Only the lines below, from the one with "Click the Intel" through the one with "Given: Uncheck Skills", are to be written out, exactly.

#### Listed records ####

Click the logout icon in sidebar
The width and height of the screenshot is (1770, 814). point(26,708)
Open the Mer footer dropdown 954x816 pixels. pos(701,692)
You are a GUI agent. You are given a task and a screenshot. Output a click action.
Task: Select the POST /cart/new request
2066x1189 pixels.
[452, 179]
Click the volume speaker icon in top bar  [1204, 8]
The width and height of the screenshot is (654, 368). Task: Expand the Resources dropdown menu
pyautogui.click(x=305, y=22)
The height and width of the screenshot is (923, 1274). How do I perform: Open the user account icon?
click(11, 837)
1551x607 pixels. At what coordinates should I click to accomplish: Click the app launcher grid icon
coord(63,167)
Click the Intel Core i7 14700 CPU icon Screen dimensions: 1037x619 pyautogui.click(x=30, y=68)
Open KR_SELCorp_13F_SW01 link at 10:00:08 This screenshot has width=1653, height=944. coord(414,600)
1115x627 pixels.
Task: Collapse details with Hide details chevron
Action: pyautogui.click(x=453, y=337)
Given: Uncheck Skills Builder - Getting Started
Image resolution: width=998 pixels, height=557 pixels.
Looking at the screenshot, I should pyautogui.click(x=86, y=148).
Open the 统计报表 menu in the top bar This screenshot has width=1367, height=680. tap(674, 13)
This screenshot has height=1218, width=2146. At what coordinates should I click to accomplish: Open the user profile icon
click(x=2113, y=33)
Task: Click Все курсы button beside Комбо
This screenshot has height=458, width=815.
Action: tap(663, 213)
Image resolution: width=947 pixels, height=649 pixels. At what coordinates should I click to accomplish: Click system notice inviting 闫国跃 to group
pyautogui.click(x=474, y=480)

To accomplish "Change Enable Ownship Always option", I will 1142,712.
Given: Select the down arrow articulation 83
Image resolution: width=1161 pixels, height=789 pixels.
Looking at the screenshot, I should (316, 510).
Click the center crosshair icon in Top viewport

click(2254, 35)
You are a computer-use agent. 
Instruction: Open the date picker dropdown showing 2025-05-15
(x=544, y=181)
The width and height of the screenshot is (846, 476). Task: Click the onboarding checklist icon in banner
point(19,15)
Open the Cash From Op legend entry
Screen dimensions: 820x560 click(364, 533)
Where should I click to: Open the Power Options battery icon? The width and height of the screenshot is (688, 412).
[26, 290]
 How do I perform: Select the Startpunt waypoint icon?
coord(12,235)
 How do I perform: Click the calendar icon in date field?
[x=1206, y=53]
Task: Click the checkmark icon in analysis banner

####

* **Answer section**
Click the Intel Core i7 14700 CPU icon Screen dimensions: 1037x619 pyautogui.click(x=30, y=68)
Open KR_SELCorp_13F_SW01 link at 10:00:08 This screenshot has width=1653, height=944. coord(414,600)
1115x627 pixels.
Task: Collapse details with Hide details chevron
Action: pyautogui.click(x=453, y=337)
Given: Uncheck Skills Builder - Getting Started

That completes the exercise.